REQUIREMENTS: Quote verbatim every line of the listing from its first line through the line containing "70 مليون دولار", inclusive.

### RECORDS FOR PROCESSING ###

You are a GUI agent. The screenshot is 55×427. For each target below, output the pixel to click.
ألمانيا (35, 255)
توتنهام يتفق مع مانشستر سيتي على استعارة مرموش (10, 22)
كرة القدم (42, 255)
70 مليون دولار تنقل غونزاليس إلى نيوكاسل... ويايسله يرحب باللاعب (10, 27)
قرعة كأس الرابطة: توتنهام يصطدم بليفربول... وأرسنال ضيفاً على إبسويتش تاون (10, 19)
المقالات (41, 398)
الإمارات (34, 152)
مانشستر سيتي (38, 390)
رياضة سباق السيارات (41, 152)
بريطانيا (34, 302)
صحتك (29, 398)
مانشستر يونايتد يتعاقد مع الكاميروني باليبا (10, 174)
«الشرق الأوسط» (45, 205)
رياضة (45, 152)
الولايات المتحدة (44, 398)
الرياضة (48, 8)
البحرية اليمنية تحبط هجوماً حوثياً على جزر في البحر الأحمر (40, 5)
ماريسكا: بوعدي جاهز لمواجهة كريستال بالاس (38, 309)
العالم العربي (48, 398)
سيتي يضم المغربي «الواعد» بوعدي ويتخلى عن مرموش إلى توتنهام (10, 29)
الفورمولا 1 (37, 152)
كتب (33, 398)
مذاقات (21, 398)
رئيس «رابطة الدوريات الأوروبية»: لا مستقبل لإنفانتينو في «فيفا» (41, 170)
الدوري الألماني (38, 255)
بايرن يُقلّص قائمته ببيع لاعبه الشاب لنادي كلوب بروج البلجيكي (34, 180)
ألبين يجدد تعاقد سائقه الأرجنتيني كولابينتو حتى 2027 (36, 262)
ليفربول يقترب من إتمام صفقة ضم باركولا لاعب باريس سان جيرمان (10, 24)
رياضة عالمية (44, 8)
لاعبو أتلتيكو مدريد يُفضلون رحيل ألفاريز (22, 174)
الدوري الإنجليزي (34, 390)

###

REPLY:
You are a GUI agent. The screenshot is 55×427. For each target below, output the pixel to click.
ألمانيا (35, 255)
توتنهام يتفق مع مانشستر سيتي على استعارة مرموش (10, 22)
كرة القدم (42, 255)
70 مليون دولار تنقل غونزاليس إلى نيوكاسل... ويايسله يرحب باللاعب (10, 27)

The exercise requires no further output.